LeMat Percussion Revolver
|This appears to be a LeMat variation. Note the moveable striker to select either to fire the top (cartridges) or the bottom (shotshell) barrel|
|Capacity||9 cartridges (cylinder), 1 shotshell (second barrel)|
|Caliber||.42 (cylinder), .63 smoothbore (second barrel)|
|Country of Origin||France|
The versatile LeMat revolver was one of the most important guns of the Civil War. The fortunate possessor of this percussion handgun could fire an impressive nine .42 caliber shots from its revolving cylinder and then, using the pivoted striker on the hammer, fire a load of shot from its second smoothbore barrel.
The most distinctive feature of the LeMat—one that earned it the nickname, the ‘Grapeshot’ revolver—was its unique ability to discharge the tenth buckshot from its second smoothbore barrel—a combination quite capable of clearing the pathway of any foe. Confederates who armed themselves with LeMats, including J.E.B Stuart, carried one of the war’s best multi-purpose percussion revolver. On October 21, 1856, inventor Dr. Jean Alexandre Francois LeMat, a New Orleans surgeon, secured U.S Patent #15925 for his design of a revolver with an upper and lower barrel. The single hammer had a moveable striker, which offered the capability of selecting either to fire bullets through the top barrel or a shot charge through the lower barrel. This lower barrel also formed the axis of the rotating cylinder. LeMat saw the potential for such an adaptable revolver for the use by dragoons and other mounted troops. He entered into a partnership with then Major P.G.T. Beauregard in the April of 1859 to market his handgun to the U.S. Army.
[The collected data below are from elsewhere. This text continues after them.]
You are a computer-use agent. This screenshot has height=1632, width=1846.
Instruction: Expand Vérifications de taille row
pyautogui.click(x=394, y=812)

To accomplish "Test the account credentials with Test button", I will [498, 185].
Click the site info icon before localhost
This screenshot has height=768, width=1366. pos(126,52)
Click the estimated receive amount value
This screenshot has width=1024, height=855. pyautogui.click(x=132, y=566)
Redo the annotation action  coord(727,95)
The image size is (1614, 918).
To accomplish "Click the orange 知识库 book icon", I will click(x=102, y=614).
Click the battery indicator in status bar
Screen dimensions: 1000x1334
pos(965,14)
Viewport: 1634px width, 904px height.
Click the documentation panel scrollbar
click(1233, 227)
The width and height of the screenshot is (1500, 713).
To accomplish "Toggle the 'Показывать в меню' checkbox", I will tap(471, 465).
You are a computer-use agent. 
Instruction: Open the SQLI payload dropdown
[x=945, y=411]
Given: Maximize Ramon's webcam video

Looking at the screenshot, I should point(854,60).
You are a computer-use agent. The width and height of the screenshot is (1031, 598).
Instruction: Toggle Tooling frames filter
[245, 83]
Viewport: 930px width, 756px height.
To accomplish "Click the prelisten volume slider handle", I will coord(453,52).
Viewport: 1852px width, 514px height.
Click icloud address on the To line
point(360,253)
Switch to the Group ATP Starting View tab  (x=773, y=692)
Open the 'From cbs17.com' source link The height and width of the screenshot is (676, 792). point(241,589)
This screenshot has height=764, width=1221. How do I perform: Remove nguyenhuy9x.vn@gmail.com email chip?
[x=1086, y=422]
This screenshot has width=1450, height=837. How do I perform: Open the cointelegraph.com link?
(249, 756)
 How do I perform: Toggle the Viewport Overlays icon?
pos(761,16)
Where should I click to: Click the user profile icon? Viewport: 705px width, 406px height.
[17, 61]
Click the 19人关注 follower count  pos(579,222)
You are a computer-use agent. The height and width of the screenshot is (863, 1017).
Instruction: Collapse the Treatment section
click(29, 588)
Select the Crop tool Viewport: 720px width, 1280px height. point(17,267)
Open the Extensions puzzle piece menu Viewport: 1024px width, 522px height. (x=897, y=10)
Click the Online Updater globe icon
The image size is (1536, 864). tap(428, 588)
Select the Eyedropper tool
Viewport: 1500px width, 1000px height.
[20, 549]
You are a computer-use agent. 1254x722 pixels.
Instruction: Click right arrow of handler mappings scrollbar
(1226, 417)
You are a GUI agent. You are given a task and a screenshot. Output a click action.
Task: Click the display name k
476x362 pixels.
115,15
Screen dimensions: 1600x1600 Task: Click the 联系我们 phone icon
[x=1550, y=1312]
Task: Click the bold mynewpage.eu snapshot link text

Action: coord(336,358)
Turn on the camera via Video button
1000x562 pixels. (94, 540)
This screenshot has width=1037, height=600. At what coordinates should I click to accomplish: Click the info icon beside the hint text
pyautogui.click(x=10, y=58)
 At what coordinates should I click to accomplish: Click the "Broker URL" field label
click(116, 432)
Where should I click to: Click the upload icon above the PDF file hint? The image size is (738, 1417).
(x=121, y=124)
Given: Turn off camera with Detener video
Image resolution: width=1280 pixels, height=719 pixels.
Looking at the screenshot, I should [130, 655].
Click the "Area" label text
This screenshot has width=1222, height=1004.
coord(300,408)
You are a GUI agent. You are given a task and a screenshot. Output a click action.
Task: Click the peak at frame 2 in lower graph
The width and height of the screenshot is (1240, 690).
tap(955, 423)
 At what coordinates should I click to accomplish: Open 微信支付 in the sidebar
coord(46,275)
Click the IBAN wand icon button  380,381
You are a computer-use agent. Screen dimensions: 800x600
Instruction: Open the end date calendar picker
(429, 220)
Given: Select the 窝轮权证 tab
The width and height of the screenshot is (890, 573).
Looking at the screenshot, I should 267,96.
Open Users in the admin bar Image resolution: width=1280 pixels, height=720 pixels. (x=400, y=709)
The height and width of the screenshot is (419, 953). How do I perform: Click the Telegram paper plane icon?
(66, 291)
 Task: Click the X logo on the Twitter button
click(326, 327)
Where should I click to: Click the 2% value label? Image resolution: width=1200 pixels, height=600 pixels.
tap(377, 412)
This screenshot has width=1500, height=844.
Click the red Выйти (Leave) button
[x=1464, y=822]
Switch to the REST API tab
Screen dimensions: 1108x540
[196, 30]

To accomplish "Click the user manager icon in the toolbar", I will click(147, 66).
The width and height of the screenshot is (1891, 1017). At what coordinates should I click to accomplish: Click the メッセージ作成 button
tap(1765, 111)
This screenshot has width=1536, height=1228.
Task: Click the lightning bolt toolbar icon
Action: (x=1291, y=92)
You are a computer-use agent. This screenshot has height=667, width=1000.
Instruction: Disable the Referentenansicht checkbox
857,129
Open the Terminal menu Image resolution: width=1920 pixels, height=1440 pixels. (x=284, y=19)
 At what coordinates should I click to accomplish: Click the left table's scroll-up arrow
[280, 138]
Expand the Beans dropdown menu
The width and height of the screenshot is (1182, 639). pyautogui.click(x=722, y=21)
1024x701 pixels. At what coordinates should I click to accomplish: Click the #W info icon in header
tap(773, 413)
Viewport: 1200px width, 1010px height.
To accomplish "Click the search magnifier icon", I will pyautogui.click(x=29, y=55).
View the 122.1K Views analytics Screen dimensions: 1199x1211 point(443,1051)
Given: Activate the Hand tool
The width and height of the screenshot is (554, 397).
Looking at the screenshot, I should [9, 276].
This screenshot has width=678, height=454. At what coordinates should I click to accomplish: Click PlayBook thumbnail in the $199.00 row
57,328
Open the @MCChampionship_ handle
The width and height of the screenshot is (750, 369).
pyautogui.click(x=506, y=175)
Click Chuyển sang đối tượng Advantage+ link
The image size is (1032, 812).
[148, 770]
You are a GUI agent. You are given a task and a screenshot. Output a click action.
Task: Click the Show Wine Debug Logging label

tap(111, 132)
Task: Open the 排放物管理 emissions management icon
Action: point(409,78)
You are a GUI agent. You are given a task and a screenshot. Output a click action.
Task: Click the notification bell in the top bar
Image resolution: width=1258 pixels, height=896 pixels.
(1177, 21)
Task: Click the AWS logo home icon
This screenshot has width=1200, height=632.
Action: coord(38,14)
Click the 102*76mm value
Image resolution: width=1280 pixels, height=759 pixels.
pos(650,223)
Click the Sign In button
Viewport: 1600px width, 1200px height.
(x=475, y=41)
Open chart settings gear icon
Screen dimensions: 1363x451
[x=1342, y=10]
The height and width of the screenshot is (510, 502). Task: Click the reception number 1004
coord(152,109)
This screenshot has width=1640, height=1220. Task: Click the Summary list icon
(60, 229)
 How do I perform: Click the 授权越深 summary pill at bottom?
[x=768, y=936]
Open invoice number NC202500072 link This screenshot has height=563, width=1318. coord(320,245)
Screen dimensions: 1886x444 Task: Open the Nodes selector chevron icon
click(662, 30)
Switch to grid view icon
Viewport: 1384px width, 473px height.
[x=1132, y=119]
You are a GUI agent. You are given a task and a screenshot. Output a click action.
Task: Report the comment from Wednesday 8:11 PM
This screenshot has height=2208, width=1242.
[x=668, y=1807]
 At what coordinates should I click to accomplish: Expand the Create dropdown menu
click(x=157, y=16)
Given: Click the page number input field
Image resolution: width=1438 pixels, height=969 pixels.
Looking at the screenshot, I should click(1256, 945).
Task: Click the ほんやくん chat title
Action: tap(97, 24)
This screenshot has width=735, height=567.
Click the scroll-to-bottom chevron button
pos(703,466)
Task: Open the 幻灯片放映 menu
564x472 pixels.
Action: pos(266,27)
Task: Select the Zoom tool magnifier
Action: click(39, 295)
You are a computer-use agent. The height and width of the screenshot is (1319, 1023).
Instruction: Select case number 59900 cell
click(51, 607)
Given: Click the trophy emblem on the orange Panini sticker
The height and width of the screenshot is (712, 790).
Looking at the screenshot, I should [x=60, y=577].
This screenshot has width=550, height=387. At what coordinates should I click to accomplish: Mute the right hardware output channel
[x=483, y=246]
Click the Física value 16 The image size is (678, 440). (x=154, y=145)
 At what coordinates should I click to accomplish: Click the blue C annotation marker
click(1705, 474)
With the outbreak of the Civil War, Confederate arms buyers quickly entered into contracts with LeMat for the production of five thousand revolvers. The plan was for these guns to be manufactured in LeMat’s plant (in Paris) and then be smuggled through the blockade to Southern ports. Ranking Confederates who used the LeMat included Generals Braxton Bragg and Patton Anderson. The infamous commandant of Andersonville prison, Major Henry Wirz, also chose a LeMat as a personal sidearm.
While the LeMat was a favorite of Confederate Calvary men like J.E.B. Stuart, most mounted troops of the time carried more than one percussion revolver to make up for the lengthy process of reloading. Despite its impressive firepower, the LeMat was no better than any other percussion revolver when empty.